───── Data to examine
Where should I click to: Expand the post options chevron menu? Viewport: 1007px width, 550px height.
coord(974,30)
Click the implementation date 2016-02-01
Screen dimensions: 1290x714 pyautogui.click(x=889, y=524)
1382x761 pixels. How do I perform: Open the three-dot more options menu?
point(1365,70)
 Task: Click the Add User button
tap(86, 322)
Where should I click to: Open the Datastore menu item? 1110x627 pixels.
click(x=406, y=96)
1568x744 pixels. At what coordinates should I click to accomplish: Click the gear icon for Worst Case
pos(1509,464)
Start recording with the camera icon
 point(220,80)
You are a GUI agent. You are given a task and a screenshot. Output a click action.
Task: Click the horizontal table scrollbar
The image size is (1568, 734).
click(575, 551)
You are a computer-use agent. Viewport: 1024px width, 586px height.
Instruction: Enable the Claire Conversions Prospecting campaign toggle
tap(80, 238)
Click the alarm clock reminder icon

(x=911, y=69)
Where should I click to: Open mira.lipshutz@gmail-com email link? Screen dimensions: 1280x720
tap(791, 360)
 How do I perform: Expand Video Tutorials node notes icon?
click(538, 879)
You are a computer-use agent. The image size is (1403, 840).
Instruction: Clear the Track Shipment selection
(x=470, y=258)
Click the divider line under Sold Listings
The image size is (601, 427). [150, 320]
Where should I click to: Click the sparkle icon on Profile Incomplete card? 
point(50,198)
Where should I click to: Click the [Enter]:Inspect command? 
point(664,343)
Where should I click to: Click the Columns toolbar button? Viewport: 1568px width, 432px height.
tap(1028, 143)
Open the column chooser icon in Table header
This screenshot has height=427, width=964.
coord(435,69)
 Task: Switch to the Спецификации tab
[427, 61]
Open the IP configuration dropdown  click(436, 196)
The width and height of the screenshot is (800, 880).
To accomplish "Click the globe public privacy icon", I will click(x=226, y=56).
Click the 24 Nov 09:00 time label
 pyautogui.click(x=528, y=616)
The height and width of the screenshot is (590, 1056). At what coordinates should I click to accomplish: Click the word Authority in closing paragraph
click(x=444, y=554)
──────────
> [What is required] The entire listing should be repeated with no line missing and no word altered.

> [Answer to the exercise]
Where should I click to: Expand the post options chevron menu? Viewport: 1007px width, 550px height.
coord(974,30)
Click the implementation date 2016-02-01
Screen dimensions: 1290x714 pyautogui.click(x=889, y=524)
1382x761 pixels. How do I perform: Open the three-dot more options menu?
point(1365,70)
 Task: Click the Add User button
tap(86, 322)
Where should I click to: Open the Datastore menu item? 1110x627 pixels.
click(x=406, y=96)
1568x744 pixels. At what coordinates should I click to accomplish: Click the gear icon for Worst Case
pos(1509,464)
Start recording with the camera icon
 point(220,80)
You are a GUI agent. You are given a task and a screenshot. Output a click action.
Task: Click the horizontal table scrollbar
The image size is (1568, 734).
click(575, 551)
You are a computer-use agent. Viewport: 1024px width, 586px height.
Instruction: Enable the Claire Conversions Prospecting campaign toggle
tap(80, 238)
Click the alarm clock reminder icon

(x=911, y=69)
Where should I click to: Open mira.lipshutz@gmail-com email link? Screen dimensions: 1280x720
tap(791, 360)
 How do I perform: Expand Video Tutorials node notes icon?
click(538, 879)
You are a computer-use agent. The image size is (1403, 840).
Instruction: Clear the Track Shipment selection
(x=470, y=258)
Click the divider line under Sold Listings
The image size is (601, 427). [150, 320]
Where should I click to: Click the sparkle icon on Profile Incomplete card? 
point(50,198)
Where should I click to: Click the [Enter]:Inspect command? 
point(664,343)
Where should I click to: Click the Columns toolbar button? Viewport: 1568px width, 432px height.
tap(1028, 143)
Open the column chooser icon in Table header
This screenshot has height=427, width=964.
coord(435,69)
 Task: Switch to the Спецификации tab
[427, 61]
Open the IP configuration dropdown  click(436, 196)
The width and height of the screenshot is (800, 880).
To accomplish "Click the globe public privacy icon", I will click(x=226, y=56).
Click the 24 Nov 09:00 time label
 pyautogui.click(x=528, y=616)
The height and width of the screenshot is (590, 1056). At what coordinates should I click to accomplish: Click the word Authority in closing paragraph
click(x=444, y=554)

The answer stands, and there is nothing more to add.